- [Stored items]
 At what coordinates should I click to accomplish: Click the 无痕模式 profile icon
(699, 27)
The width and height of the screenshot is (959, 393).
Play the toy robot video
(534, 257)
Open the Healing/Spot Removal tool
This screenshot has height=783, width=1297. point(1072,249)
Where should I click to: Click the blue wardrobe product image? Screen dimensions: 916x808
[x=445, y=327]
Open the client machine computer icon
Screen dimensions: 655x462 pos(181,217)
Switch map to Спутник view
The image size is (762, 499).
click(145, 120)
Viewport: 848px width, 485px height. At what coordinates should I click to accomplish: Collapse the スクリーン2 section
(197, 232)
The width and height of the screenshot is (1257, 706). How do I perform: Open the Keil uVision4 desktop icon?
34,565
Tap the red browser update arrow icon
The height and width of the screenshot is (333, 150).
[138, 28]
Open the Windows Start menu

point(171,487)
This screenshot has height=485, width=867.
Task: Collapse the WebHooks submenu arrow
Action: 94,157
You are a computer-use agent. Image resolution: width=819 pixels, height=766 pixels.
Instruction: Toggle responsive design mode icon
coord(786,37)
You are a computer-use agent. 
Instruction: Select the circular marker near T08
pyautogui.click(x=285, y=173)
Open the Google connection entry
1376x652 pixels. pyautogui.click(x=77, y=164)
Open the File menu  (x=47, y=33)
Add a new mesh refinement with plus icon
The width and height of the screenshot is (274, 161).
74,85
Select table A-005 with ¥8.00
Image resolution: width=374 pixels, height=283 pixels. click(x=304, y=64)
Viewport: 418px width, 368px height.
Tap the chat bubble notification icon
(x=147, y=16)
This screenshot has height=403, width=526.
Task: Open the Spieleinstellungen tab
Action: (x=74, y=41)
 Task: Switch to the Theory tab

- [What is needed] Each entry in the data should be restated exactly as it was written.

- [Output below]
 At what coordinates should I click to accomplish: Click the 无痕模式 profile icon
(699, 27)
The width and height of the screenshot is (959, 393).
Play the toy robot video
(534, 257)
Open the Healing/Spot Removal tool
This screenshot has height=783, width=1297. point(1072,249)
Where should I click to: Click the blue wardrobe product image? Screen dimensions: 916x808
[x=445, y=327]
Open the client machine computer icon
Screen dimensions: 655x462 pos(181,217)
Switch map to Спутник view
The image size is (762, 499).
click(145, 120)
Viewport: 848px width, 485px height. At what coordinates should I click to accomplish: Collapse the スクリーン2 section
(197, 232)
The width and height of the screenshot is (1257, 706). How do I perform: Open the Keil uVision4 desktop icon?
34,565
Tap the red browser update arrow icon
The height and width of the screenshot is (333, 150).
[138, 28]
Open the Windows Start menu

point(171,487)
This screenshot has height=485, width=867.
Task: Collapse the WebHooks submenu arrow
Action: 94,157
You are a computer-use agent. Image resolution: width=819 pixels, height=766 pixels.
Instruction: Toggle responsive design mode icon
coord(786,37)
You are a computer-use agent. 
Instruction: Select the circular marker near T08
pyautogui.click(x=285, y=173)
Open the Google connection entry
1376x652 pixels. pyautogui.click(x=77, y=164)
Open the File menu  (x=47, y=33)
Add a new mesh refinement with plus icon
The width and height of the screenshot is (274, 161).
74,85
Select table A-005 with ¥8.00
Image resolution: width=374 pixels, height=283 pixels. click(x=304, y=64)
Viewport: 418px width, 368px height.
Tap the chat bubble notification icon
(x=147, y=16)
This screenshot has height=403, width=526.
Task: Open the Spieleinstellungen tab
Action: (x=74, y=41)
 Task: Switch to the Theory tab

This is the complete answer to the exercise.